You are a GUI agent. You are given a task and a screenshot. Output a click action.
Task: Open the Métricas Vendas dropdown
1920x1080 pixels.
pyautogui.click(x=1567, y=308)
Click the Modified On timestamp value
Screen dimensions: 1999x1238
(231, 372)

==

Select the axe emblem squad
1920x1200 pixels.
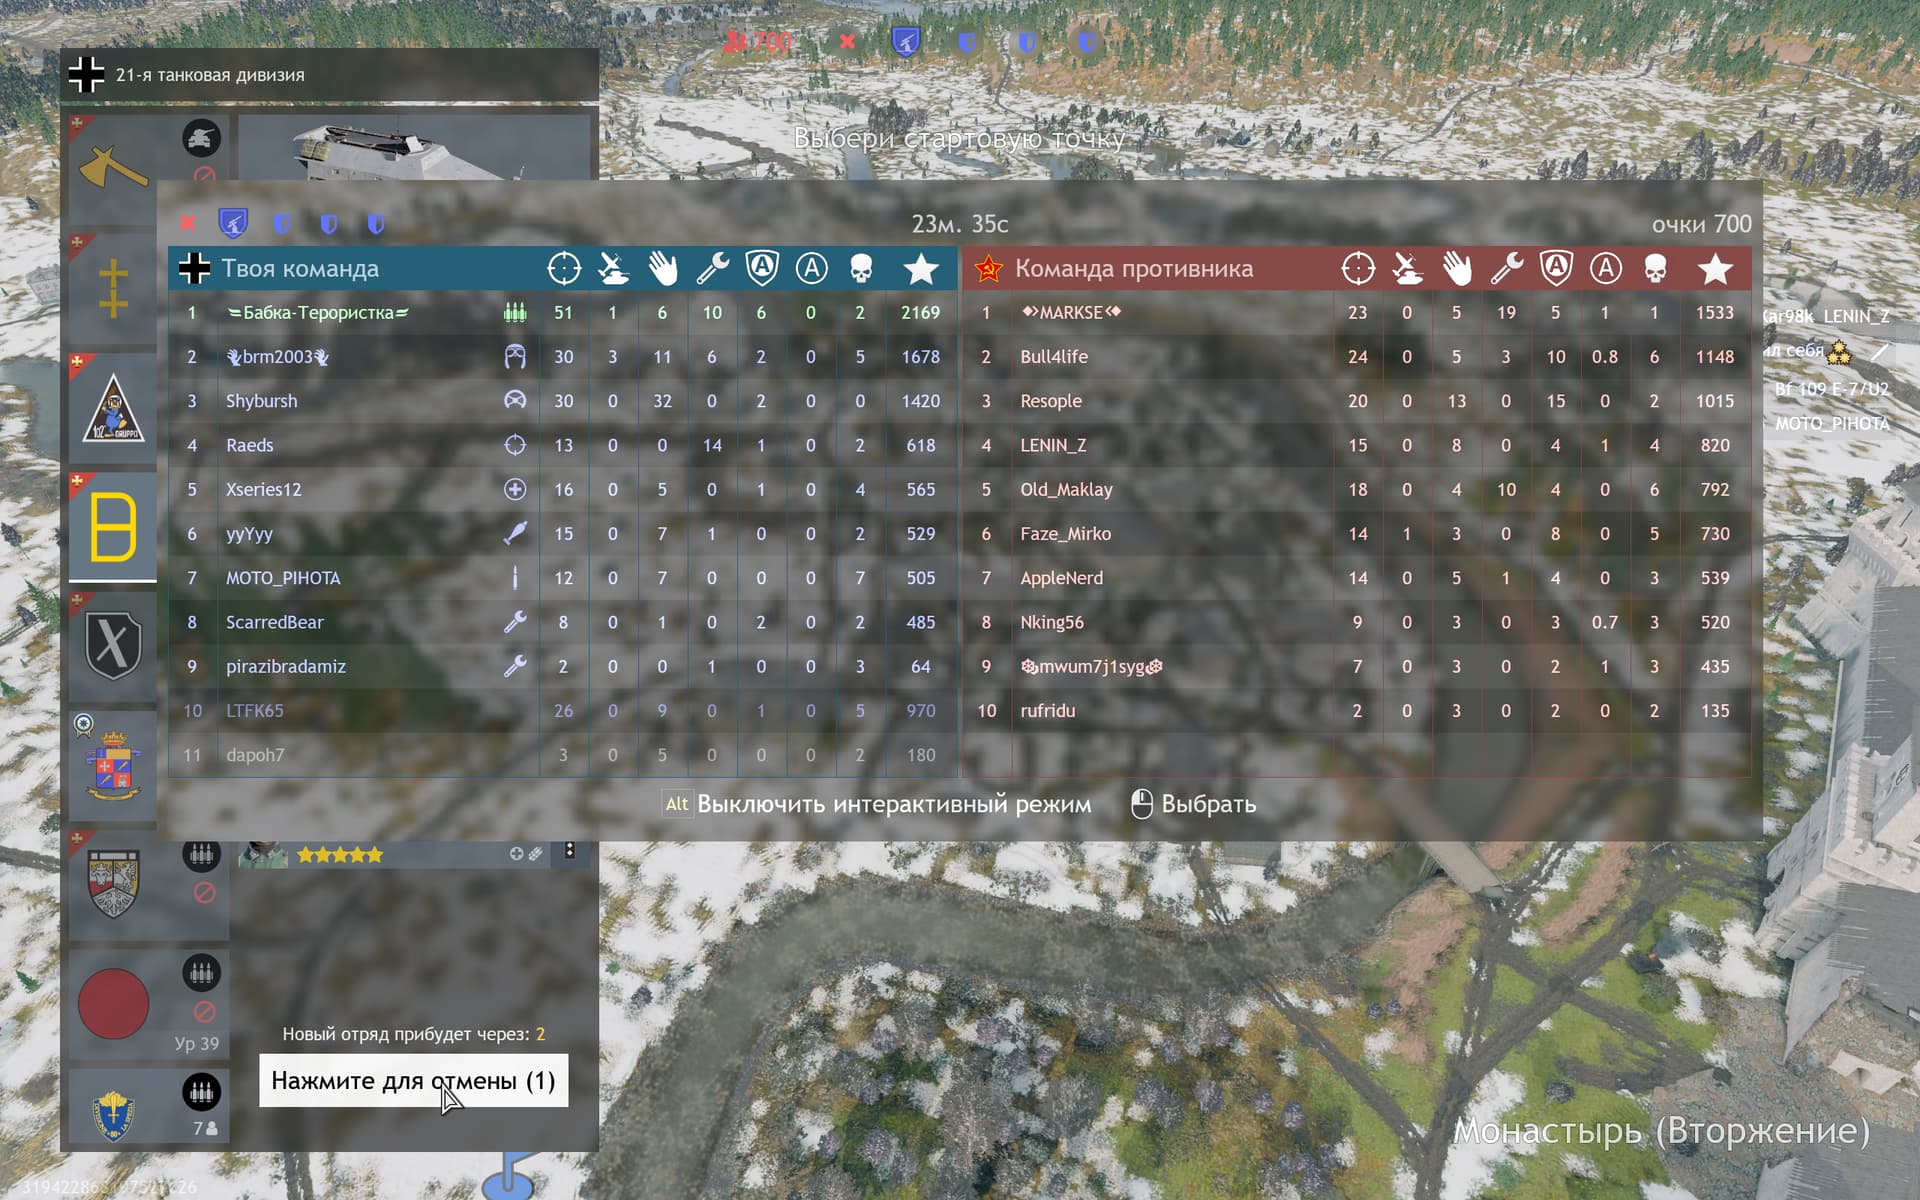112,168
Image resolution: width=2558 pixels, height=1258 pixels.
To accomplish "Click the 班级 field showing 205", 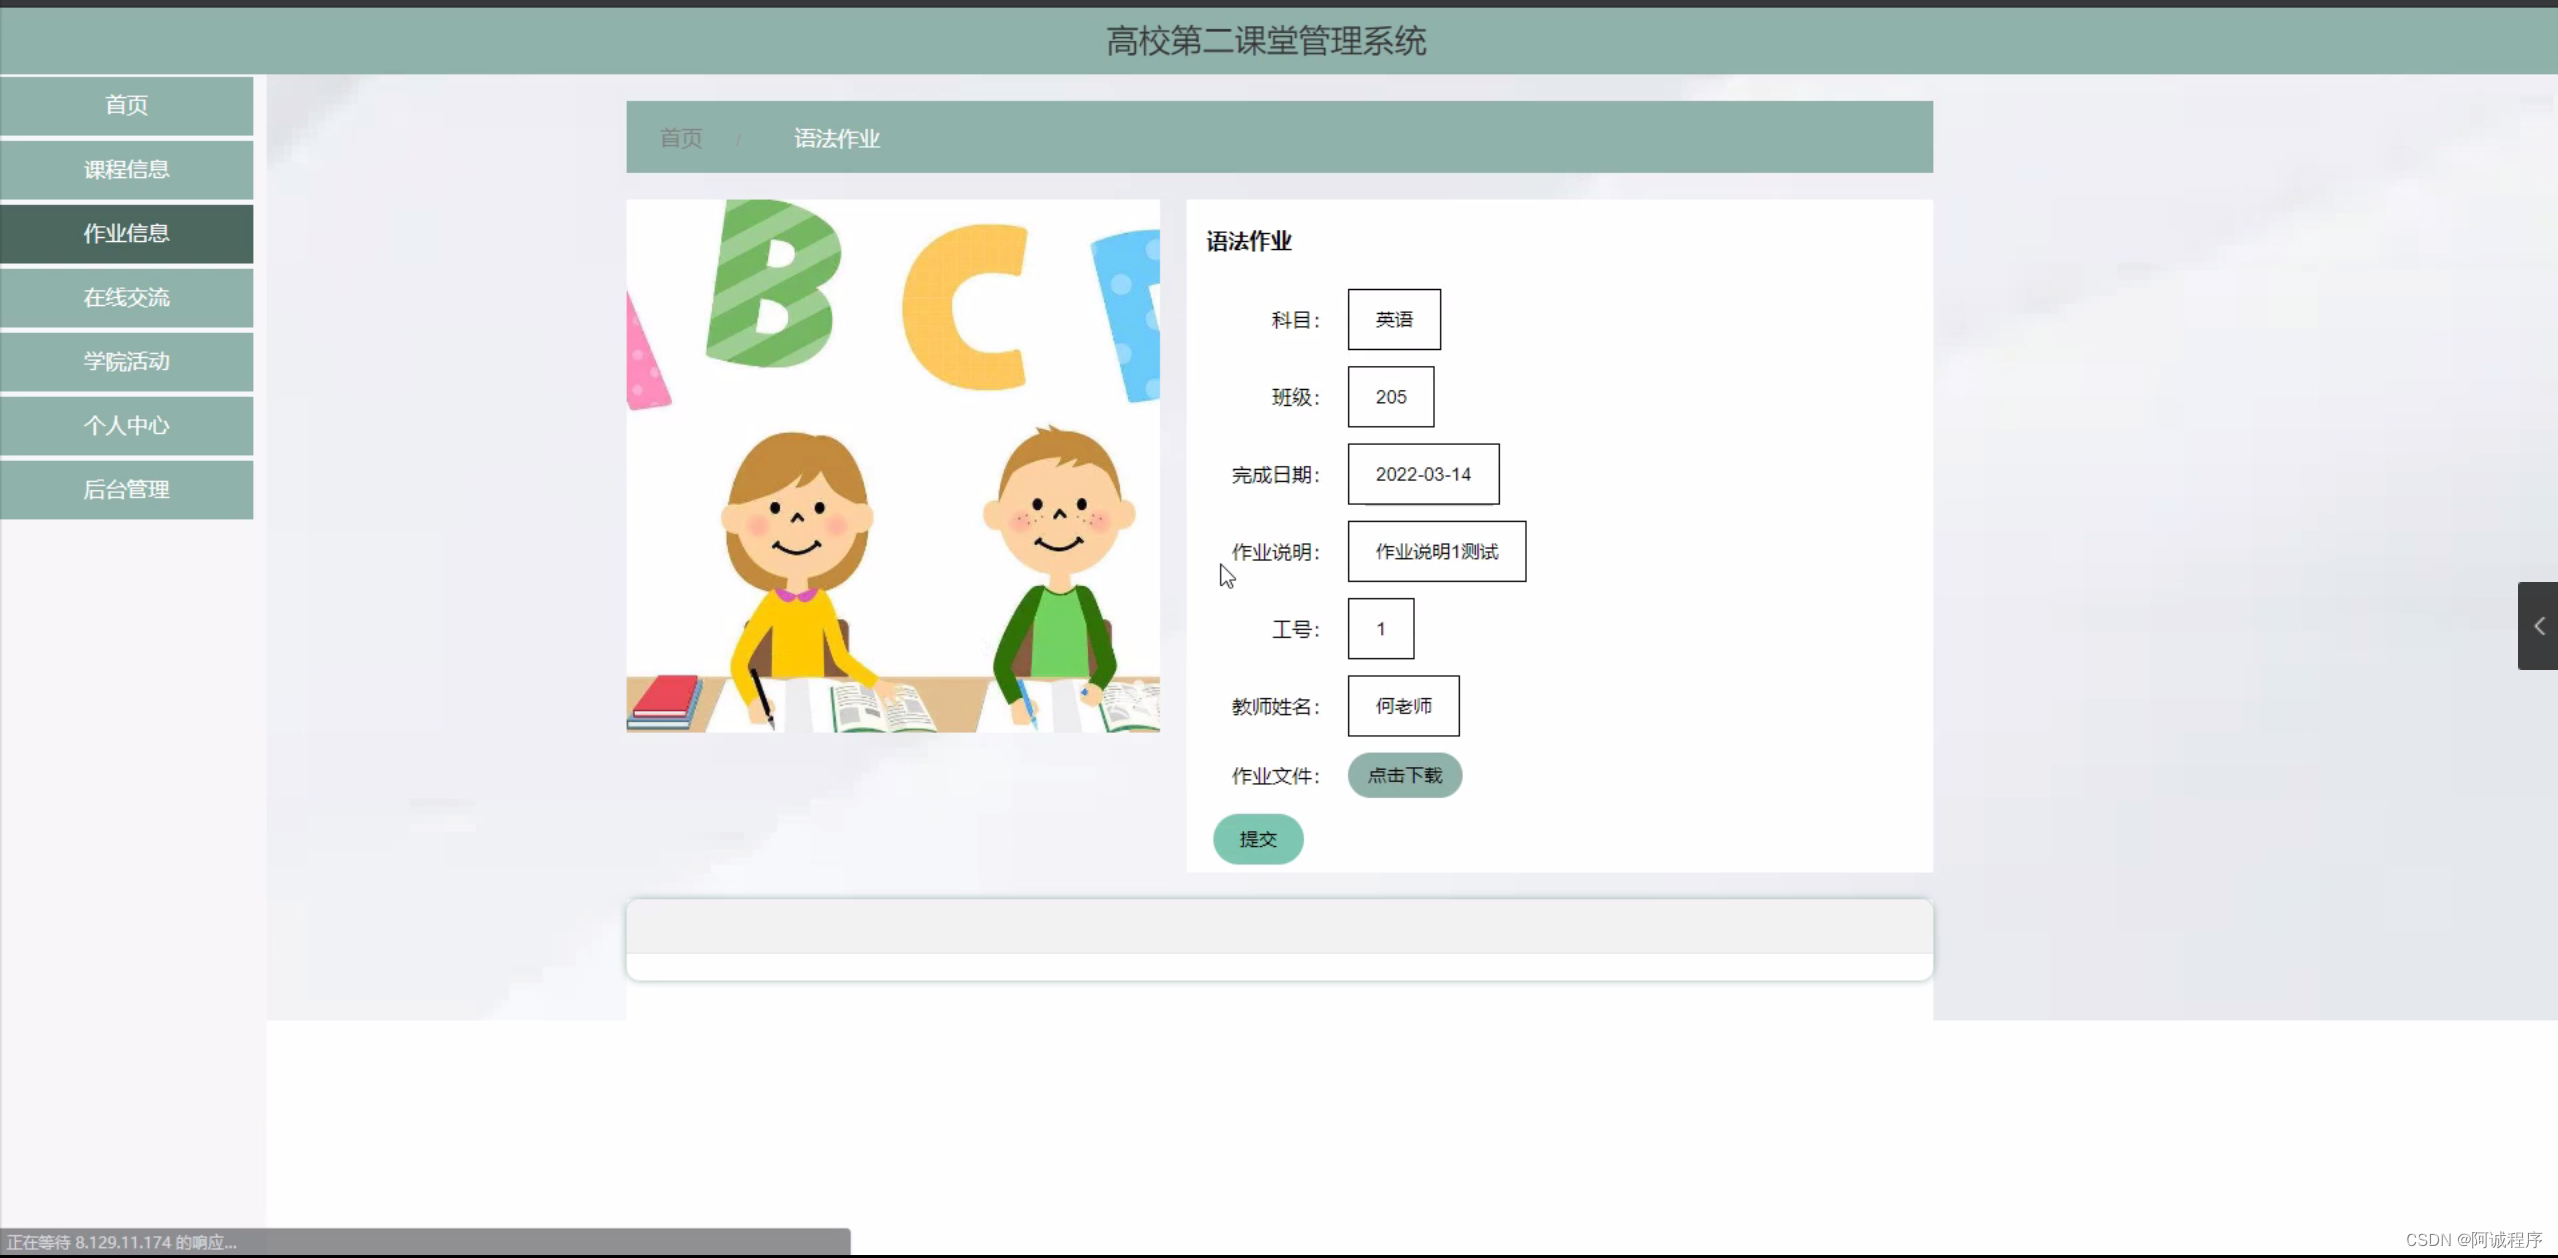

--

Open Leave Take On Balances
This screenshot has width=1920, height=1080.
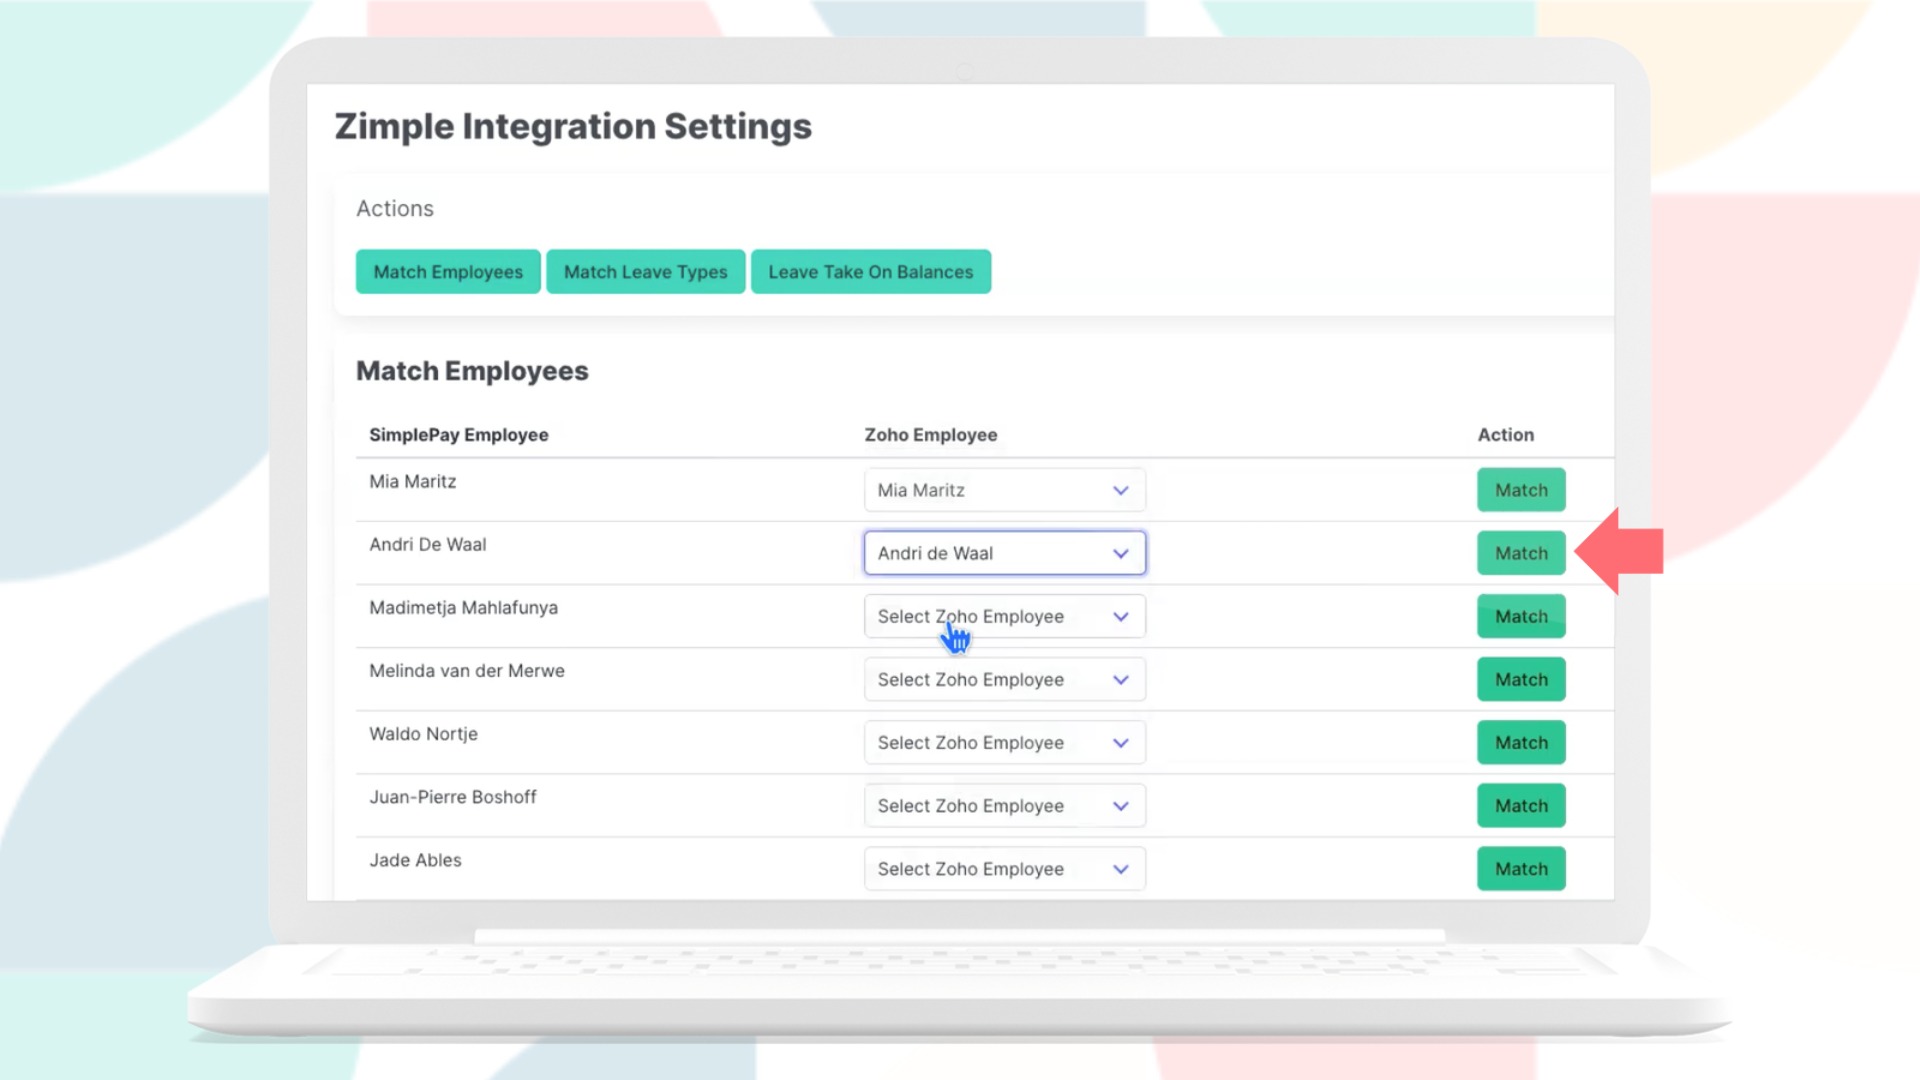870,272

- **PROBLEM DETAILS**:
Every line in the listing that holds the string "Open" should be copied out.

- **SOLVED PROBLEM**:
Task: Open the Métricas Vendas dropdown
Open Leave Take On Balances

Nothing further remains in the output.